And sure, I’m a fool, but damned if I’ll be at his beck and call when his rejection has filled my thoughts with broken glass. Slinging my bag over my shoulder, I leave the shelter of the library and ignore the fact there are still two lessons left in the day.
I head straight for the bus stop, typing my reply while I wait.
OPHELIA
Okay
The lie gives me a grim sense of satisfaction. Probably the only satisfaction I’ll ever get from Damien.
Once it’s sent, I click back into the recording, the delete button big and red and tempting. My thumb hovers, then I exit and tuck my phone away.
I’ll keep the file. Just in case.
CHAPTER TWENTY-THREE
DAMIEN
The camera feedglows on my screen, Ophelia’s sleeping form a grainy ghost in the darkness of her room. My car window is cracked an inch, letting in the cool night air, but it does nothing to settle the restless crawling under my skin.
A sensation that lodged there when I glimpsed the expression on Ophelia’s face today, standing with my arm around Chelsea’s waist.
Not envy. Not jealousy.
Devastation.
Even though I’ve explained things. Even though I told her exactly how things stand with my dad. Now she’s seven hours late for our appointment and counting.
I zoom in on the steady rise and fall of the bedclothes. I could leave now and send her a detailed list of punishments, let her worries fester over the weekend.
Or I can sneak inside and wake her. Claim everything she owes right now.
Bryan left twenty minutes after sharing a nighttime drink with Ophelia, his headlights pointed the opposite direction from where I’m parked. He’s out… but he could return at any time.
If I’m gonna do it tonight, it needs to be done now.
Pocketing my phone, I stride towards her house, shoulders back, chest out, chin high. My duplicate key slips into the lock with a whispered click, and I creep up the carpeted stairs.
Her bedroom door is closed, and I press my ear against the smooth wood.
Silence. Not even the rustle of movement.
My left palm rests flat, and my right hand slowly turns the doorknob. One. Two. Three. And I push inside.

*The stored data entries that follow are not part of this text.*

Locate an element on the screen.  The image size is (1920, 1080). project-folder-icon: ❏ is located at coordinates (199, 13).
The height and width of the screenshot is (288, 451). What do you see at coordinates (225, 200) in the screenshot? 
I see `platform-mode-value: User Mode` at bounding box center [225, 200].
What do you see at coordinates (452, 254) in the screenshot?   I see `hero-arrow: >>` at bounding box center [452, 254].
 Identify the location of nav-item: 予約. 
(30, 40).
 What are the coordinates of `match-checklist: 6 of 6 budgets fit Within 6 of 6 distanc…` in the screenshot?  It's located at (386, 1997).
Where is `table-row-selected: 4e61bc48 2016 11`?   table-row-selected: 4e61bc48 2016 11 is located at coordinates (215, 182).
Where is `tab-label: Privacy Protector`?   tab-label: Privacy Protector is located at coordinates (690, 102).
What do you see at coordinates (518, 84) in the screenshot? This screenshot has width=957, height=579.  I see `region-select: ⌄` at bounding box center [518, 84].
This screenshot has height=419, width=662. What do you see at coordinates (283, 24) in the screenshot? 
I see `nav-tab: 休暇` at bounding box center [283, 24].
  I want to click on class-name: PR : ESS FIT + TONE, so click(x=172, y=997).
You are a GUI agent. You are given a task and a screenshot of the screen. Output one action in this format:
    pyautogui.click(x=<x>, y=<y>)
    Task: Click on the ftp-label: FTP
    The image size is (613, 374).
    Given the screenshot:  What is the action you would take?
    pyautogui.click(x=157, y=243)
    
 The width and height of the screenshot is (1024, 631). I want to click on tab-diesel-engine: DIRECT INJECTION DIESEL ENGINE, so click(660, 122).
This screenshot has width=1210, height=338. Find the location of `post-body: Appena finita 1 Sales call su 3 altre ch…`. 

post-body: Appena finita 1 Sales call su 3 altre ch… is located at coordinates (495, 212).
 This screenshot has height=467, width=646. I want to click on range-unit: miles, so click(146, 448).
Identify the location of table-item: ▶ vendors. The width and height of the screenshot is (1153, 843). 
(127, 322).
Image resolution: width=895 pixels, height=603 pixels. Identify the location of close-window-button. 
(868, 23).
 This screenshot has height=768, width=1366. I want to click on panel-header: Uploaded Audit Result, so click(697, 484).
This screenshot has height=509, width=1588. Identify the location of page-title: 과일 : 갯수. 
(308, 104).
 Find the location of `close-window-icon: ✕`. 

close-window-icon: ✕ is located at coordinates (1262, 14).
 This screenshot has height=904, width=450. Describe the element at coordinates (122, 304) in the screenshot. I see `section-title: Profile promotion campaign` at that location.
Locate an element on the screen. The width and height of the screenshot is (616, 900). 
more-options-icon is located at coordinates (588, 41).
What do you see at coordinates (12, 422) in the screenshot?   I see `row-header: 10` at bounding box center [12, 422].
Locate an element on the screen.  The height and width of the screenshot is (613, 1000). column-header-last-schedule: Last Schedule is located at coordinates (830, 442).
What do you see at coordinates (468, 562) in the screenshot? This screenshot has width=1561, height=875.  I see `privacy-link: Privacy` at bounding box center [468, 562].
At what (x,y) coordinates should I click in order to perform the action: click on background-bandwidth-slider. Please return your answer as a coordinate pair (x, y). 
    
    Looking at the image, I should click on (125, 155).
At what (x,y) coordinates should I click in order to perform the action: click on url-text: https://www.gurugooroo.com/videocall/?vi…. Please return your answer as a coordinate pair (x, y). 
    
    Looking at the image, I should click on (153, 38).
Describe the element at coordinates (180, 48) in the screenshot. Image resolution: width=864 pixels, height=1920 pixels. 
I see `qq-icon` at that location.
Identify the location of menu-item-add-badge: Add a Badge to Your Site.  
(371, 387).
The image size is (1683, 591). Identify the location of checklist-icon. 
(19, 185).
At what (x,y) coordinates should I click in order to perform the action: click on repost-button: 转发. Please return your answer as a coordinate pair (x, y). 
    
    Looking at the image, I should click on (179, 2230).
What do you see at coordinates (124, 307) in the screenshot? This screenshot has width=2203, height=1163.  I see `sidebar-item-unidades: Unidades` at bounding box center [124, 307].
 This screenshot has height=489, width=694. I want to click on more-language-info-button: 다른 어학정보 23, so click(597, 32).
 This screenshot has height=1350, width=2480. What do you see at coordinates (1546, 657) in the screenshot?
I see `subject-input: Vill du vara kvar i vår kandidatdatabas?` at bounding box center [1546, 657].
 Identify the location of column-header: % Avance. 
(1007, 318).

She’s buried beneath the blankets, just like the phone showed me, only half her face visible. I cross to her bedside, looming, waiting for the instinctive moment when her sleeping brain registers danger.
Nothing.
I blow a gentle stream of air across her ear, then trace my knuckle along the curve of her cheekbone. Moonlight transforms her skin into something otherworldly; a statue carved from pewter.
My shoe knocks against something hard, her glasses, and I tuck them in my jacket pocket for later.
“Hey.” I keep my voice low. “Wake up.”
Not even a flutter of those pale lashes.
I sit on the edge of the mattress, making it dip, and grab her shoulder through the covers. Give her a shake.
A small sound escapes her, barely a mumble, consonants slurred together. Her head rolls, but her eyes stay closed.